4 Ways You Know They’re The One

My grandmother and grandfather were together for 40+ years. My mom and dad have been together for over 30 years, and I’m engaged to a man that I’ve been with for nearly six years. Here are a few tips based on what I’ve learned from those experiences and more.

You trust them 100% – We all know that if you don’t trust someone its really really tough to have a successful relationship but I don’t think people take trust serious enough. When my dad leaves the house my mom will often jokingly say “I don’t care where he goes, he’s out of my hair.” In reality, she didn’t care where he went as long as he came back home safe because she didn’t have to. I feel the same way about my fiance. I could not imagine not trusting him or keeping tabs on him partially, because he grew up with a solid family foundation and was taught to respect women. But also because he’s the most honest person I’ve ever met – sometimes TOO honest. If you trust your partner completely, it will remove unnecessary tension, resentment, and insecurity from your relationship. I’ve heard so many men and women in straight and LGBT relationships who expect their partner to cheat – bish where?

They make you happy 80% of the time – 100% of the time is just a darn lie. I came up with 80% because 50% of the time is too little and more than 80% of the time is reaching. My parents argue a LOT. They can argue over who’s going to start an argument. A few years ago I asked my mom “Why don’t you just get a divorce?” She looked at me confused and said “Just because you don’t agree on something [or many things] doesn’t mean you just give up.” While I will say that I think my parents argue too much, they don’t take themselves as seriously as I do. They never think about not being together during or after an argument. Not being happy with each other actually allows you to learn about each other and teaches you how to communicate. If you’re with someone for a while who never argues or never disagrees with you, they might be a serial killer. No, seriously.

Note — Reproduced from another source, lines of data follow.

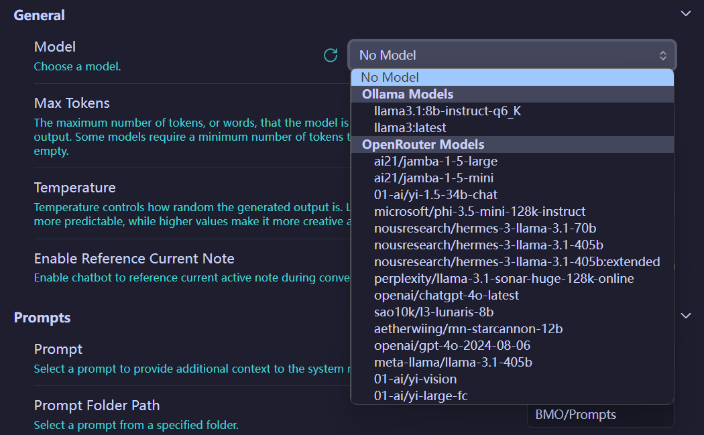Image resolution: width=704 pixels, height=435 pixels.
Task: Pick aetherwiing/mn-starcannon-12b model
Action: (468, 328)
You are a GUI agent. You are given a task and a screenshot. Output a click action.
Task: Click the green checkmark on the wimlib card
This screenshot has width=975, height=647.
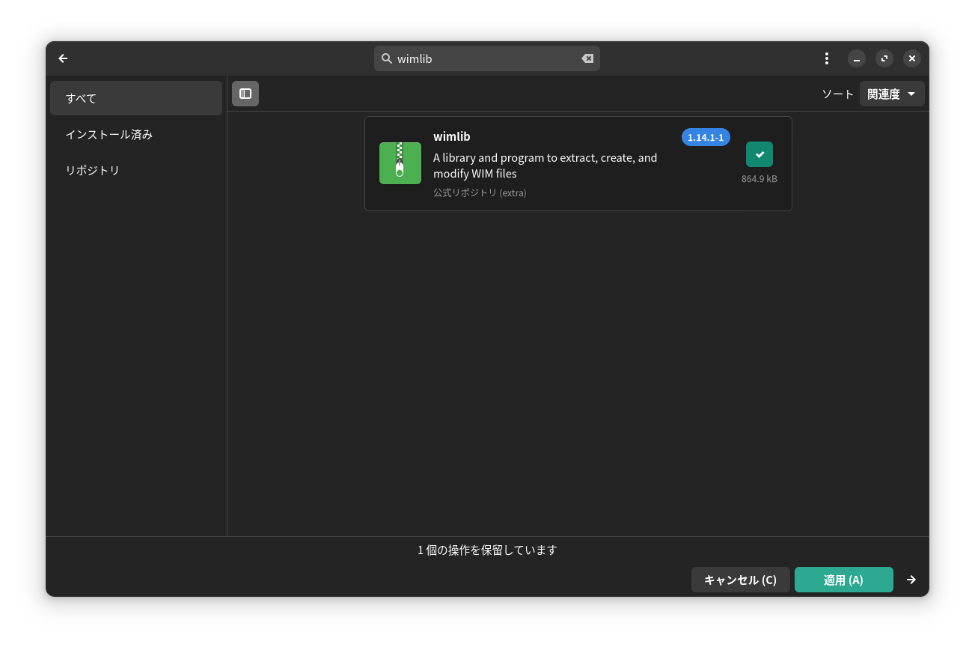tap(759, 154)
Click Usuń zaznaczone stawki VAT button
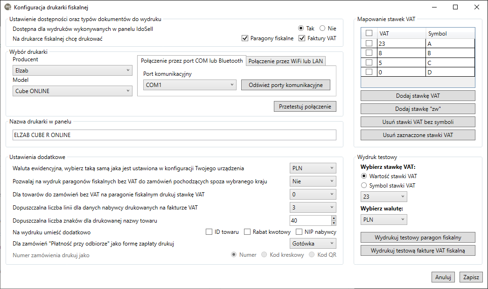This screenshot has height=289, width=488. [x=418, y=135]
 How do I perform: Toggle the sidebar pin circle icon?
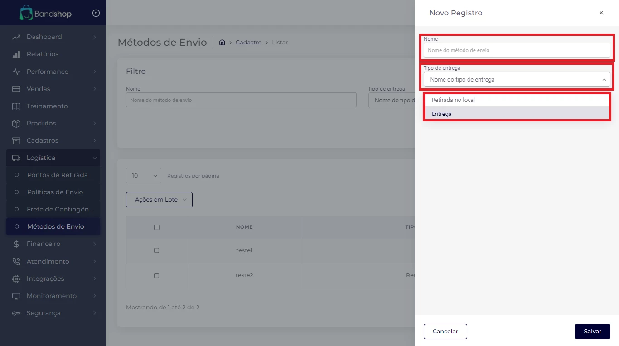[x=96, y=14]
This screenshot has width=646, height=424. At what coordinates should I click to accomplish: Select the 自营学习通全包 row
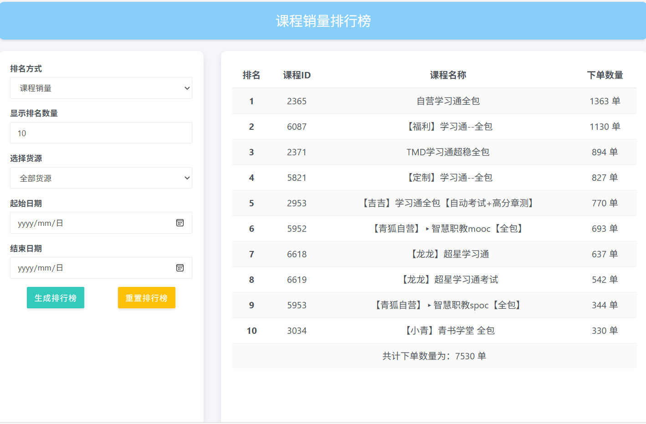[448, 101]
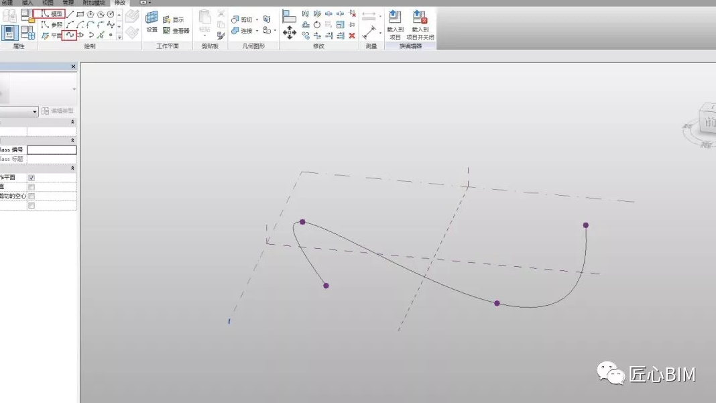Expand the Cut geometry dropdown arrow
The image size is (716, 403).
click(257, 20)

You accept what you can’t stand about them – The bottom line is you won’t like everything about your partner. They may be messy, or smack when they eat. They may complain a lot, have an attitude sometimes, or have an annoying family. That’s life. I truly believe that everyone on this earth has several people that they could marry. There is no one person here chosen for you and only you BUT when you find someone who you accept even when you don’t like some of what they do, that is special. You both, at that point, decide “I don’t care what else is out there because I choose you.” I have an attitude problem, I think I’m always right, I need a lot of attention, and I am very very emotional. I know that these are all things that my fiance can’t stand about me but he accepts those things because he loves so many other things about me.

You love traveling with them – Every successful couple that I’ve ever seen has a blast when they travel together. From my friend’s parents, to aunts and uncles, or cousins who have great relationships. My parents have such a good time traveling together that one of my life goals is to make enough money to take them with me on trips. My fiance and I have been on a few trips recently and it makes us both so incredibly happy. You get to know each other better, and I’ve found that we can have deeper conversations without one of us (me) getting upset or tense. It’s not just about romance either. Experiencing something new together after you’ve been in a relationship for a few years really creates a special bond along with memories and sheer happiness.